Tasks to complete:
• a. In the passage on the PCIA below, what risk premium per kilowatt-hour is PG&E paying for its investment in long-term renewable contracts and utility-owned generation?
• b. Please reproduce the passage on the PCIA below word for word from "The portfolios of" to "provide resource adequacy.)".

Text segment:
Nevertheless, the difficulty of reaching clean energy goals is created by the current structure of the PCIA. The PCIA varies inversely with the market prices in the market–as market prices rise, the PCIA charged to CCAs and direct access (DA) customers decreases. For these customers, their overall retail rate is largely hedged against variation and risk through this inverse relationship.

The portfolios of the incumbent utilities are dominated by long-term contracts with renewables and capital-intensive utility-owned generation. For example, PG&E is paying a risk premium of nearly 2 cents per kilowatt-hour for its investment in these resources. These portfolios are largely impervious to market price swings now, but at a significant cost. The PCIA passes along this hedge through the PCIA to CCAs and DA customers which discourages those latter customers from making their own long term investments. (I wrote earlier about how this mechanism discouraged investment in new capacity for reliability purposes to provide resource adequacy.)

Data extract:
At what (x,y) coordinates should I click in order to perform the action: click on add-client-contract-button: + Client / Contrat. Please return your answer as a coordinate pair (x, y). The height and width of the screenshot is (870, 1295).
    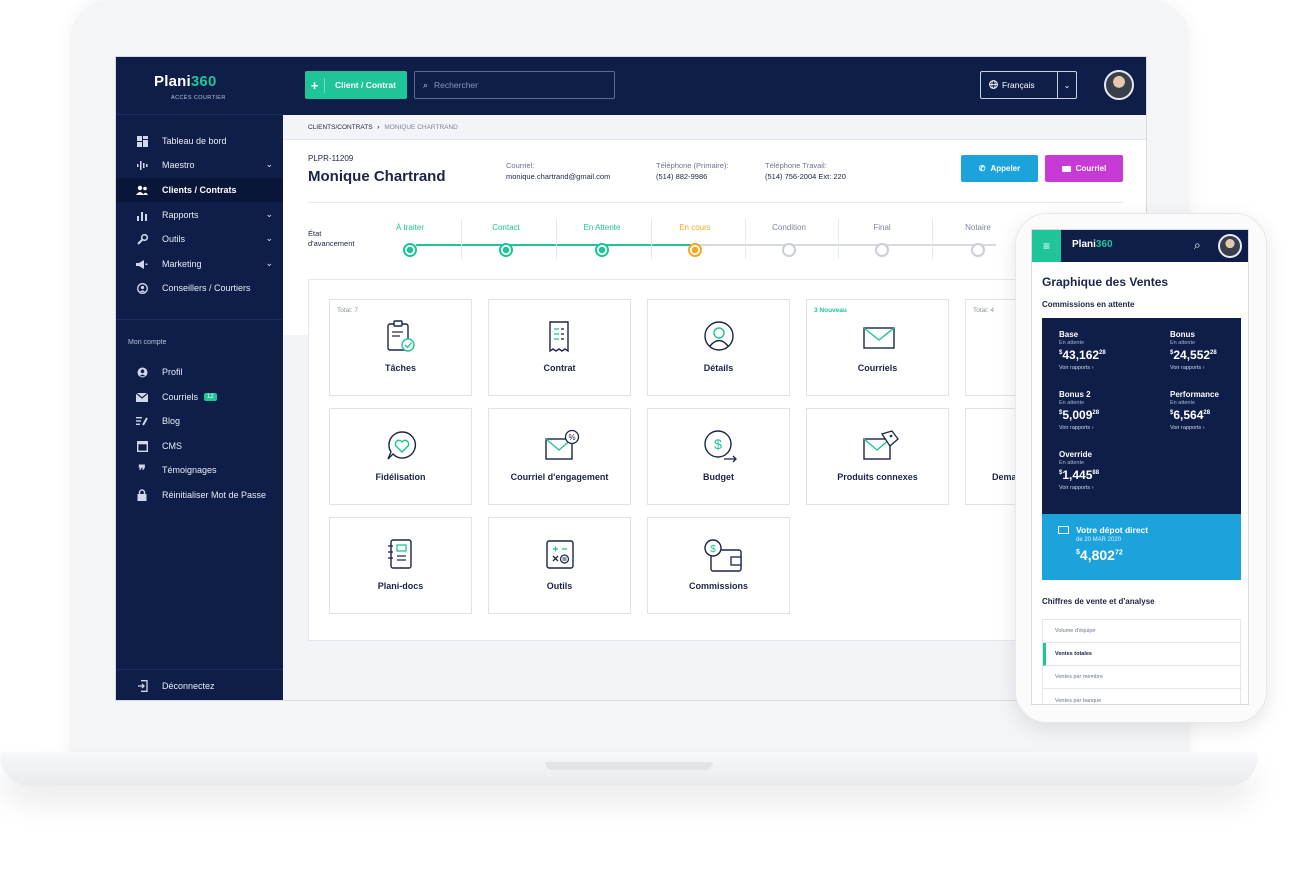
    Looking at the image, I should click on (356, 85).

Solution set:
• a. Nearly 2 cents per kilowatt-hour.

• b.
The portfolios of the incumbent utilities are dominated by long-term contracts with renewables and capital-intensive utility-owned generation. For example, PG&E is paying a risk premium of nearly 2 cents per kilowatt-hour for its investment in these resources. These portfolios are largely impervious to market price swings now, but at a significant cost. The PCIA passes along this hedge through the PCIA to CCAs and DA customers which discourages those latter customers from making their own long term investments. (I wrote earlier about how this mechanism discouraged investment in new capacity for reliability purposes to provide resource adequacy.)